> _Written request_:
From the passage about Grandad below, list every year in which one of the pictures in the collage was taken.

> _Reading passage_:
= = = =
The first picture I am including today is a collage of 4 pictures of Grandad, taken in 1915 (he and Gram's wedding picture), 1932 (no, not a prison mug shot!), 1946 (in San Diego) and 1974 (2 years before he died). He was a small town man who seemed to adjust pretty well to life in the city of San Diego later in his life. He was a rambler, a cowboy, a midwest cold weather survivor, a restless man who worked at many different things, and a raconteur who loved to tell stories.

He was a very important person for us because in many ways he sets the tone for maleness among Shepard men. He influences the kind of man each of us has become and is becoming. At least to some degree. What we strive for in life, how we relate to women, the kind of fathers we become, our attitudes toward other races or cultures, our religious beliefs, our assertiveness or passiveness, and much, much more, gets formed at least partially because of the kind of man he was.

His life spanned an amazing period in world history. In 1888 when he was born, there were no airplanes or cars, people traveled primarily by horseback or wagon or train, Mark Twain was very popular (in person!), and the US population was about 60 million. In 1976 when he died, NASA had sent men to the moon, the women's liberation movement was in full swing, and the US population was about 220 million. As we approach his 120th birthday, we remember with gratitude and respect this man whose life continues to be important to this family.
= = = =
> _Extracted information_:
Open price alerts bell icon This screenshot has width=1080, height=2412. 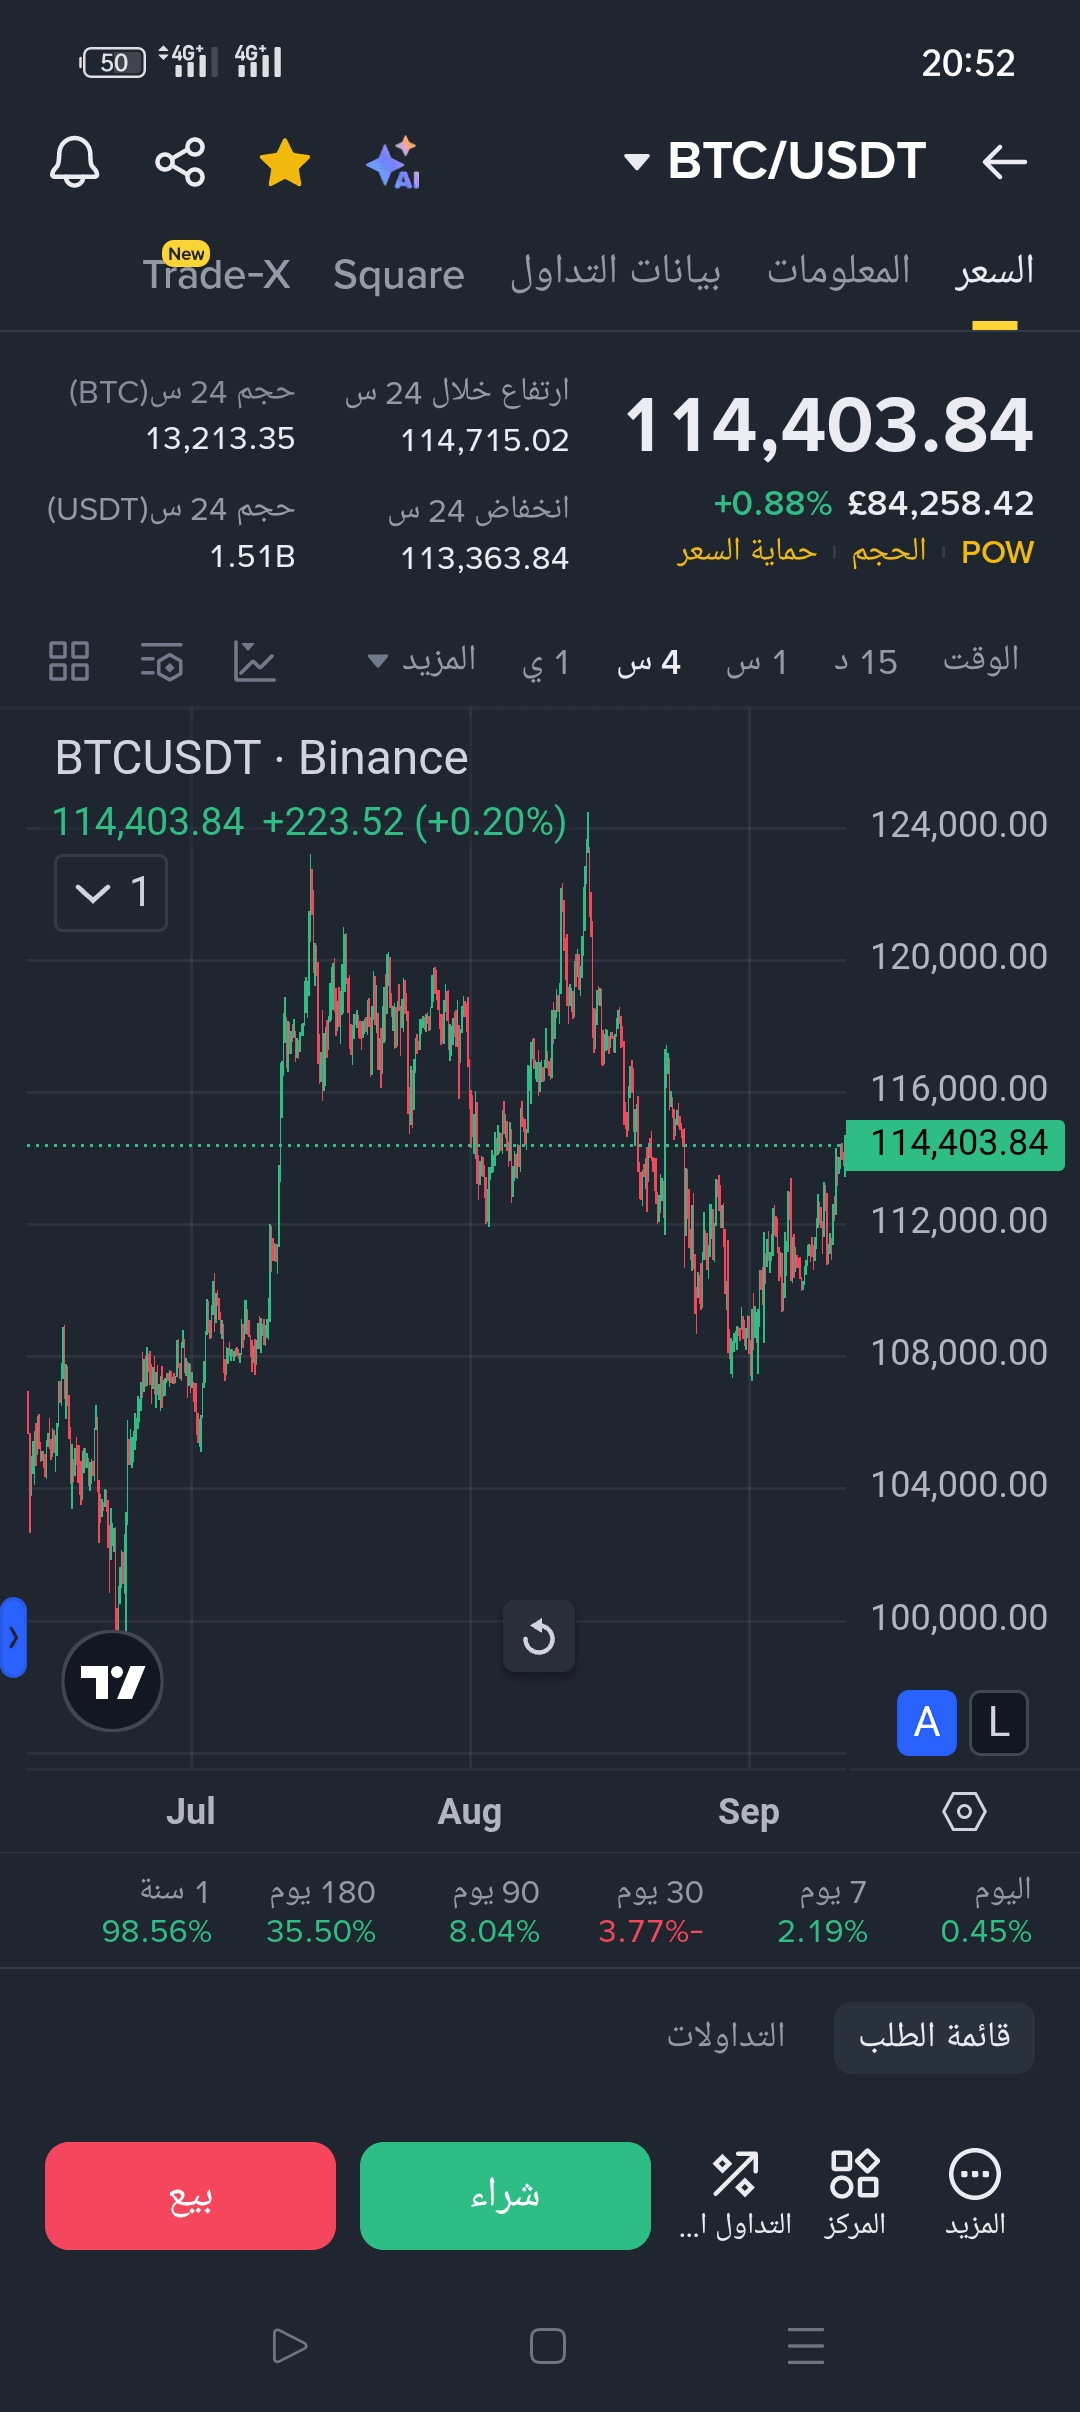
= = = =
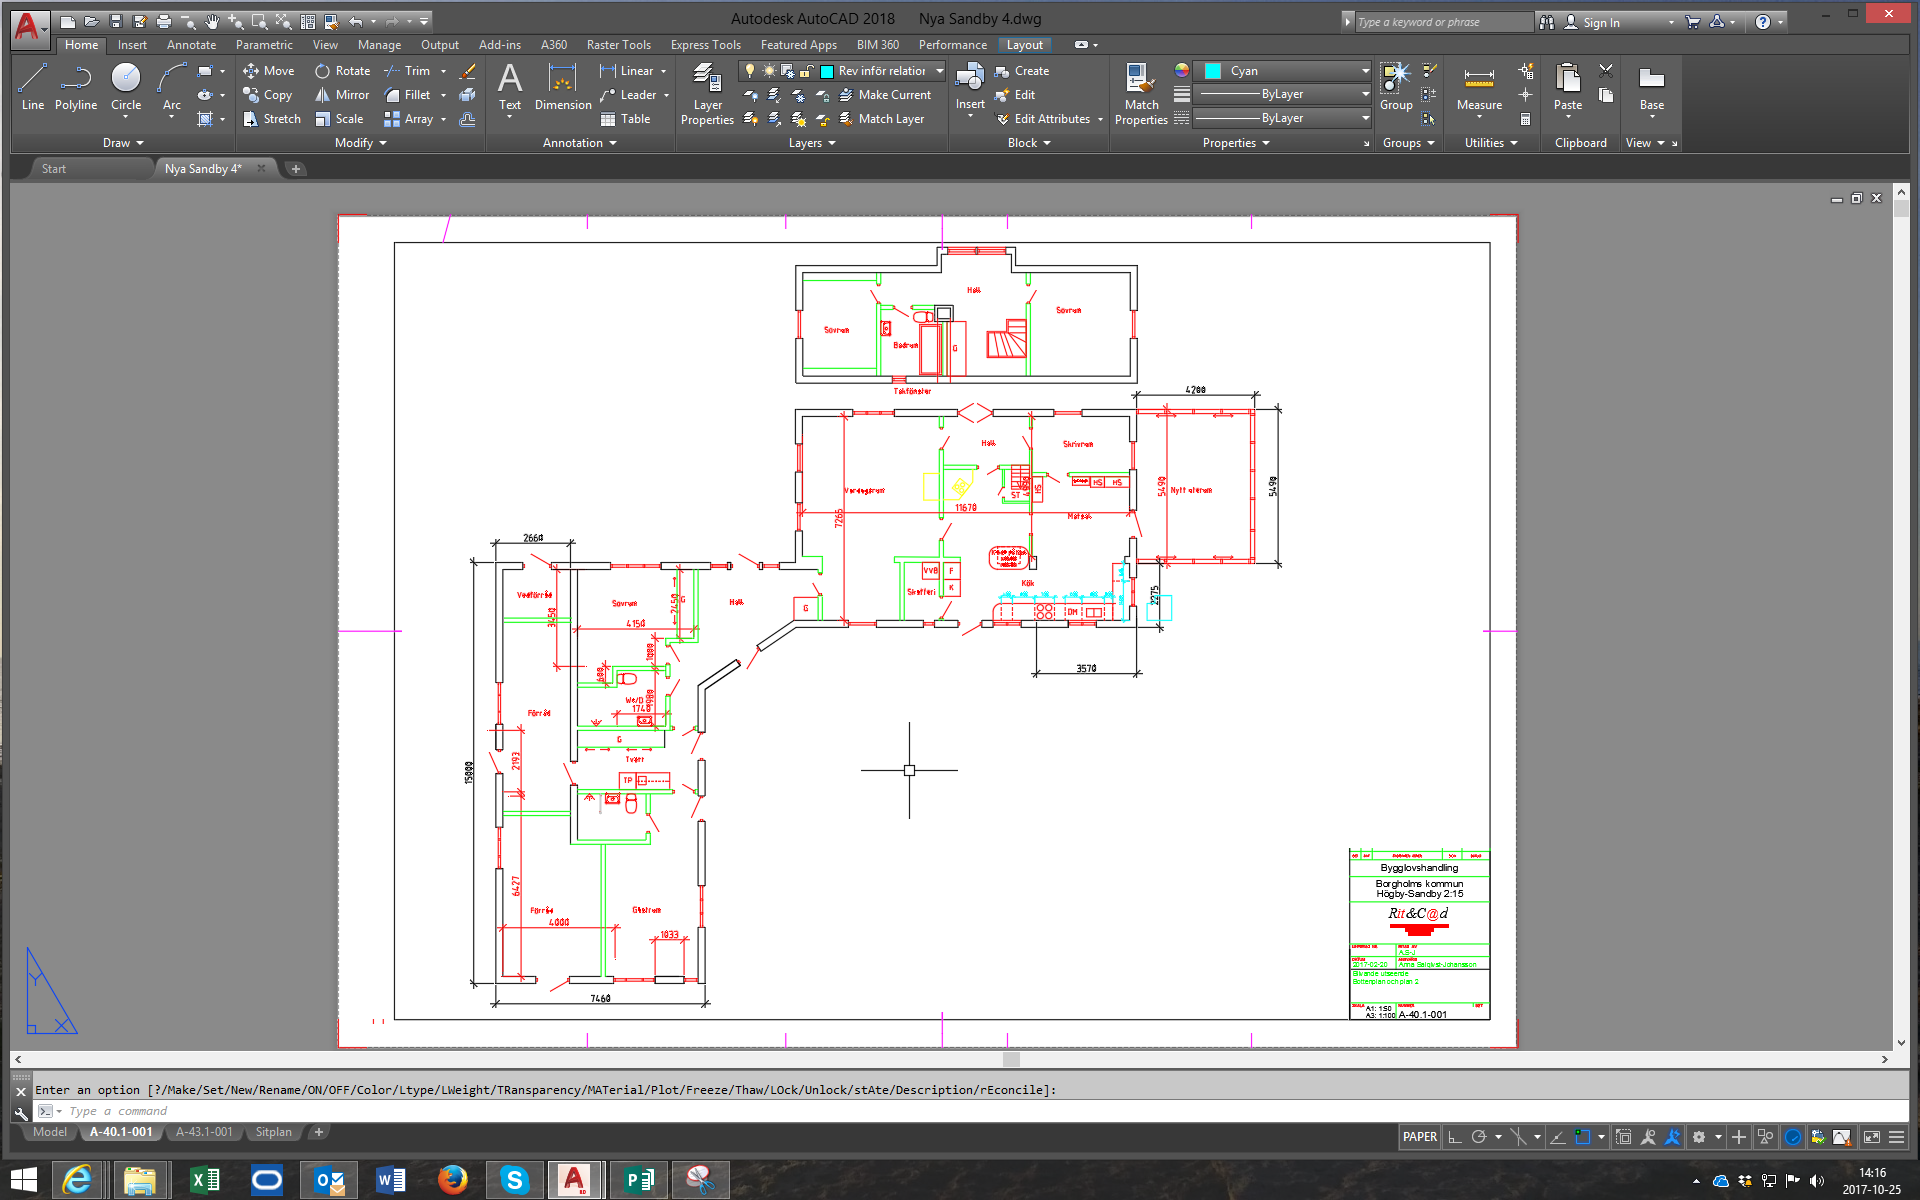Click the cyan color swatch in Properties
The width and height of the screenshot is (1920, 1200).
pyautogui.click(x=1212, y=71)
= = = =
> _Output_:
1915, 1932, 1946, 1974